Tag Archives: children

Homeschooling Is A Roller Coaster Ride

Homeschooling is a roller coaster ride. We got on the ride in November and we’ve been going full speed ahead, up and down, up and down, sideways, upside down and stop, stop, go ever since.  As a parent it is the best and the worst of times. It’s both energizing and exhausting. My only advice, If you are thinking about homeschooling, is make sure you put on your seat belt first.

Homeschooling Is A Roller Coaster Ride

There, now that I’ve gotten that out of my system I’m going to dive in with why we love it. First, field trips are fun and we can do as many as we want. We can go any where, at any time. We can turn almost anything into a learning experience!

We take as long as we need to learn something.  When my daughter is struggling with the concept of doubles plus one, we can just hang out and practice it until she’s got it down. She doesn’t get lost in the shuffle of a classroom filled with other kids ready to move on. If we don’t like the book or curriculum we are using we can change it.

We spend lots of time together (this can also be stressful at times especially when you are a die hard introvert like I am). We get to witness our daughter learning. When she grasps a concept that she has been struggling with I turn into a real-life cheerleader, pom-poms and all. It’s one of the most exciting experiences I’ve ever had. My daughter loves all of the undivided attention. I get to learn about how her mind works and what interests her.

A short lesson on dinosaurs can evolve into discussions about big things like space, the big bang theory, God, various religious beliefs, scientific theories, the life cycle of turtles, and evolution. We have all of the time in the world to talk, dissect, and explore.

━━━━━━━━━━━━━━━━━━━━

- Complete the following -
(1) According to the homeschooling post, in what month did the family start homeschooling?
(2) List every topic that the homeschooling post says a short lesson on dinosaurs can turn into discussions about.
(3) Pick up the homeschooling post after its last paragraph and write the next paragraph or two in the same voice.

━━━━━━━━━━━━━━━━━━━━

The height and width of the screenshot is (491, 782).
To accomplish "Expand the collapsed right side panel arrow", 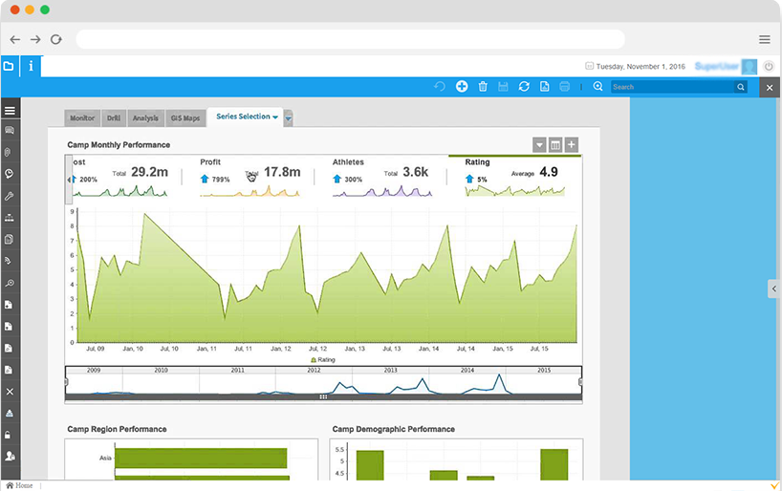I will pos(773,288).
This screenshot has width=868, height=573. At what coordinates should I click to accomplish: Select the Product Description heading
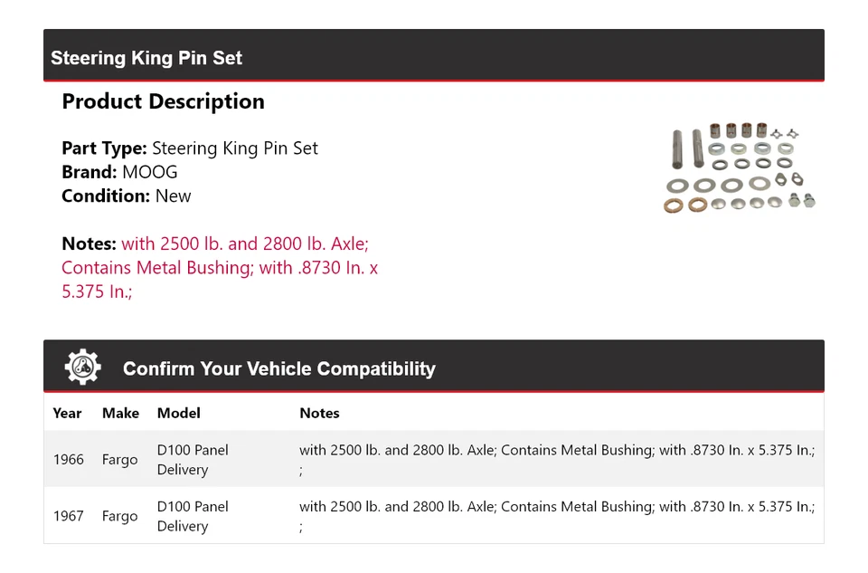pos(163,101)
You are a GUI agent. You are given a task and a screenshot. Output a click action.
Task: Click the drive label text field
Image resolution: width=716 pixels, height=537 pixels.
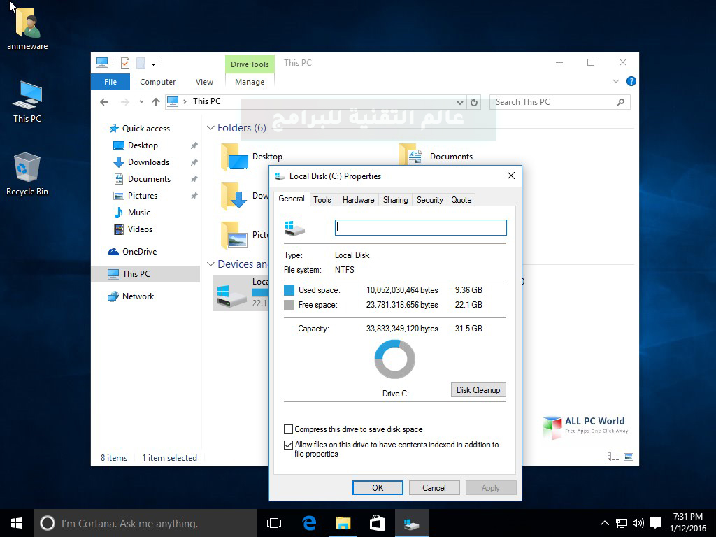click(x=420, y=227)
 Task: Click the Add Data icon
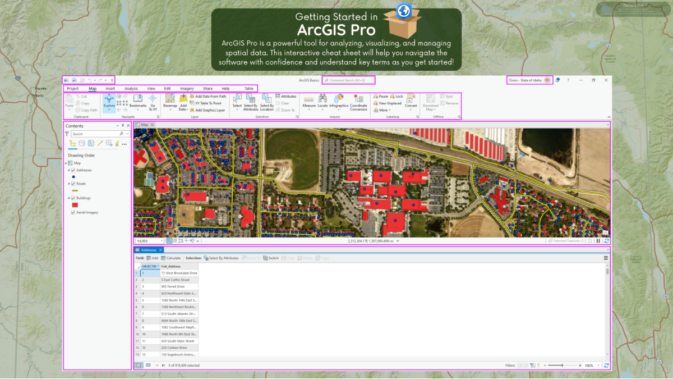pyautogui.click(x=183, y=99)
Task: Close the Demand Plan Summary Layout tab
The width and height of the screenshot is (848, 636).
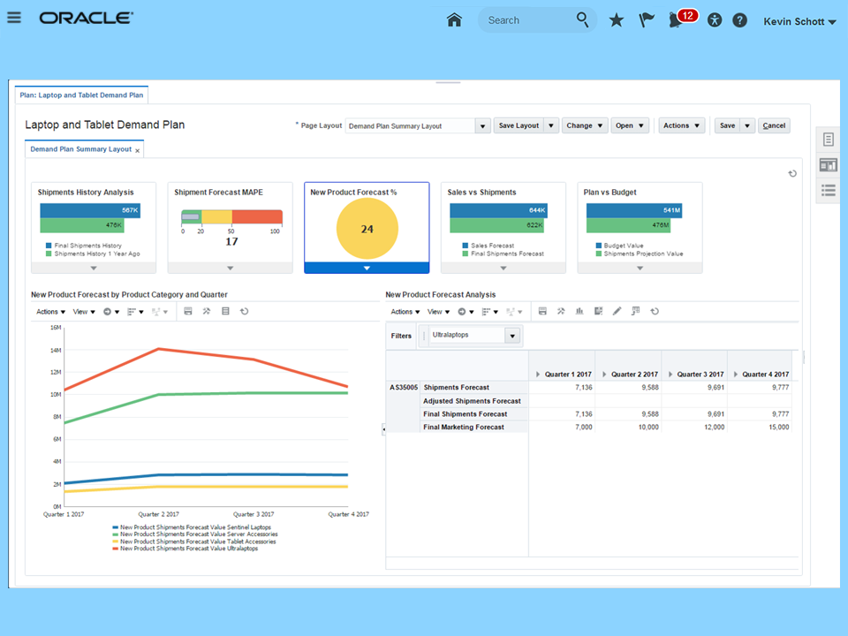Action: point(138,150)
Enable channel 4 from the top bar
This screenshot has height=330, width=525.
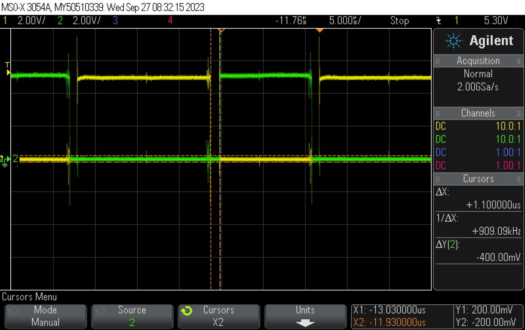pyautogui.click(x=170, y=20)
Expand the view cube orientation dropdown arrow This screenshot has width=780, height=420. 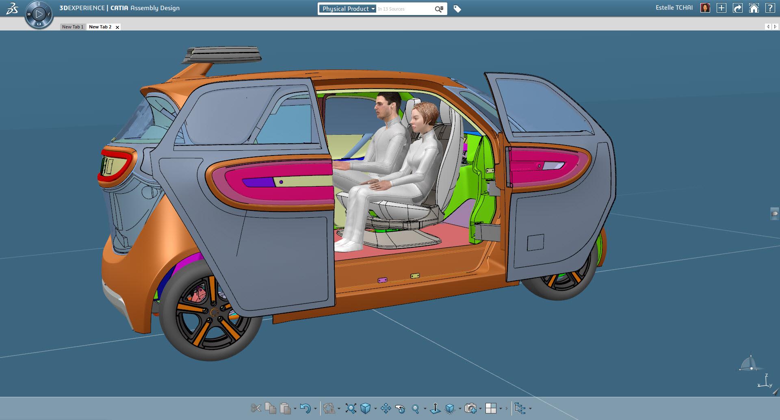[375, 409]
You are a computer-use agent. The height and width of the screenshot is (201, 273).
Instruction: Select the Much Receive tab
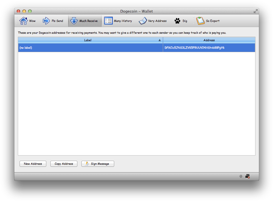(x=84, y=21)
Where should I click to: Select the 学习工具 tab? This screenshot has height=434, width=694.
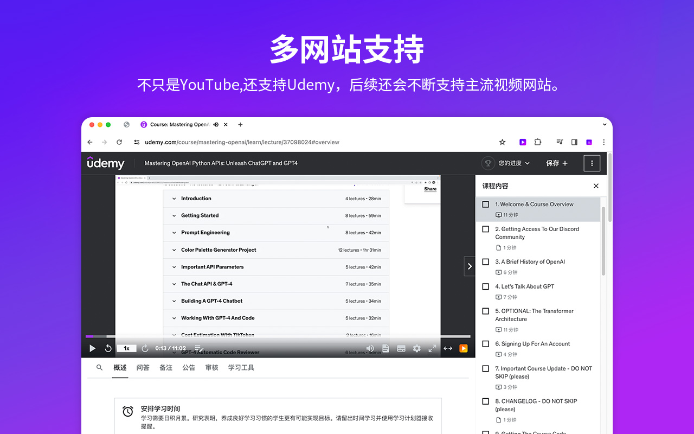point(242,367)
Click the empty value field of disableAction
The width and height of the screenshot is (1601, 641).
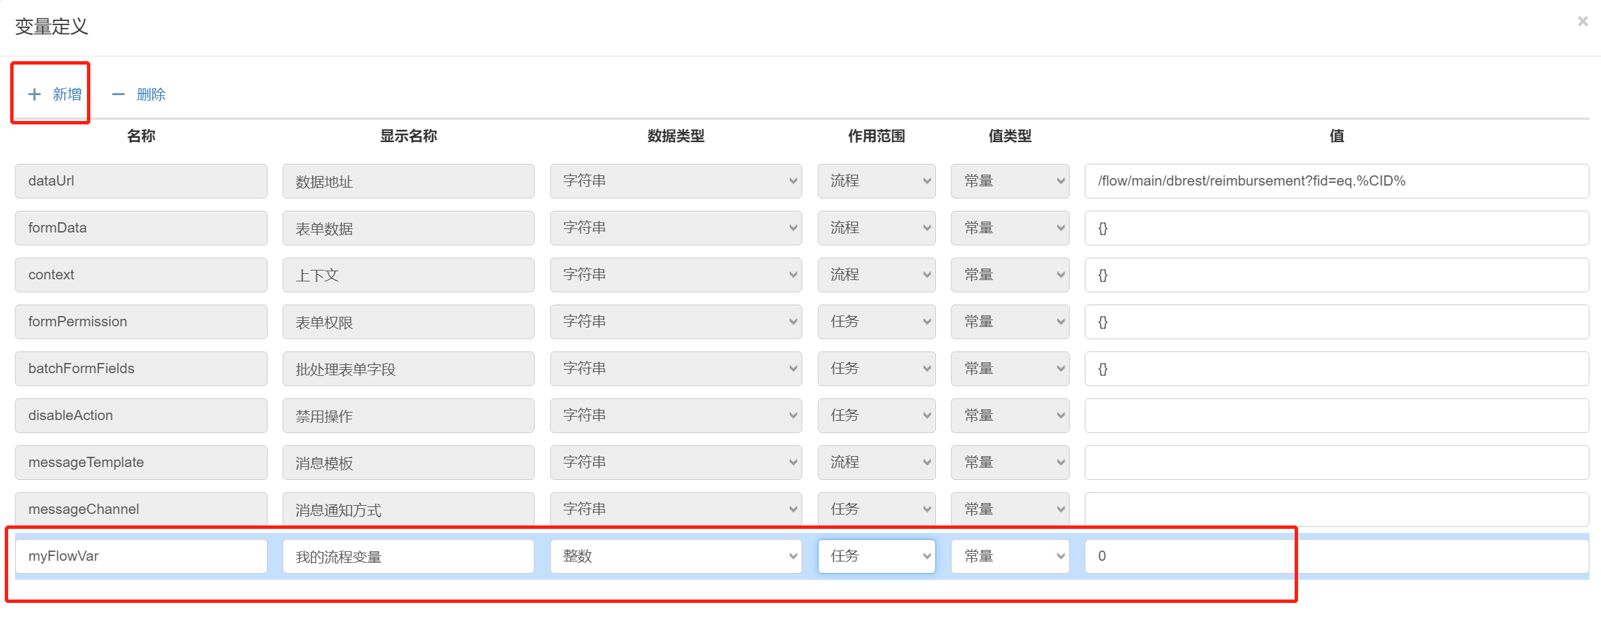click(x=1335, y=415)
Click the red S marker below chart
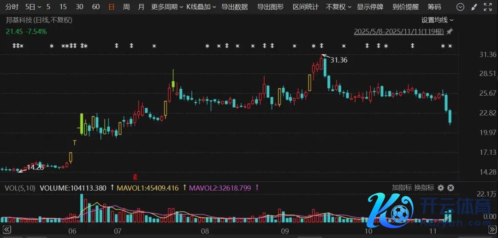Viewport: 498px width, 238px height. pos(135,176)
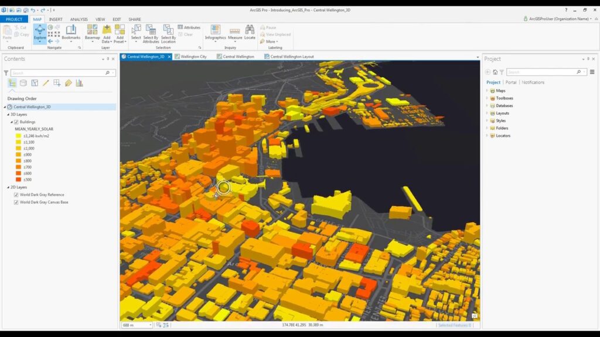Uncheck the World Dark Gray Reference layer

15,194
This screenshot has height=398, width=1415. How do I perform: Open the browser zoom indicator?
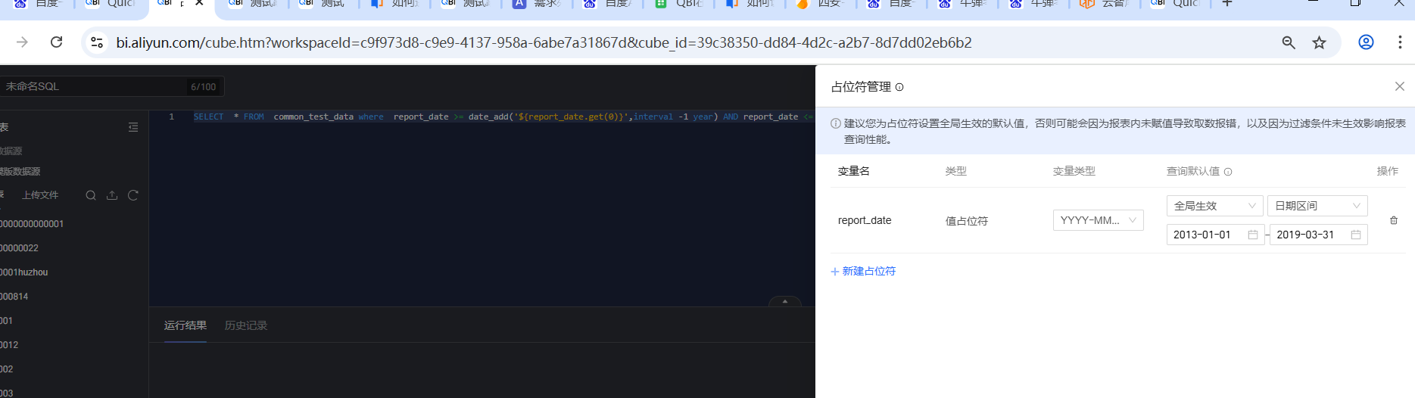coord(1288,42)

━━━━━━━━━━━━━━━━━━━━

- Task responses -
(1) November

(2) space, the big bang theory, God, various religious beliefs, scientific theories, the life cycle of turtles, evolution

(3)
The downside of homeschooling is pretty thrilling too. Like a psychological thriller. There are endless periods of anxiety where we question if we are teaching enough or if she is learning enough. We worry about whether we are teaching her the right things. Is she behind her peers? Is she ahead? Will she be able to make it in the adult world if I close up the books and use baking to teach her fractions instead? I can lie awake for hours pondering these questions while simultaneously googling for statistics, curriculum, and homeschool support networks.

There are also days where nobody wants to do anything at all. The baby is cranky, the six year old is determined to watch Netflix until her eyes fall out of her head and her brain turns into zombie mush. There are days so packed with social activities that we forget to do spelling, or math, or to read. It’s feast or famine around here with almost everything.

Some weeks my daughter will be obsessed with math. It’s math from morning to night.  Meanwhile I will fret over her undone phonics workbook pages and reading practice. The very next week she will hate math telling me it’s boring or too hard and she will want to read everything she can get her hands on including the small print on the dog food bag. I then, of course, fret over her unfinished math worksheets and fall into despair over whether or not this first grade math failure will prevent her from acceptance into MIT.

There are entire days devoted to art, music, and cinema. These days I will congratulate myself for exposing her to culture, imagination, and creativity. Then I will berate myself for neglecting the three r’s.

Other days will be about science and history and the all mighty playground. On these days I will fret about how messy my house is becoming and about how I have no time to myself anymore. I’ll worry that the baby is being shuffled around from place to place and doesn’t have the nap schedule she deserves or needs. I will look around and realize that the homeschool stuff is taking over every room of the house and wonder if we really need all of these items to produce a well-rounded education. In the next moment I’ll worry we don’t have enough stuff or that maybe I have invested in all of the wrong items. There is always the sense that we could do more or could do better.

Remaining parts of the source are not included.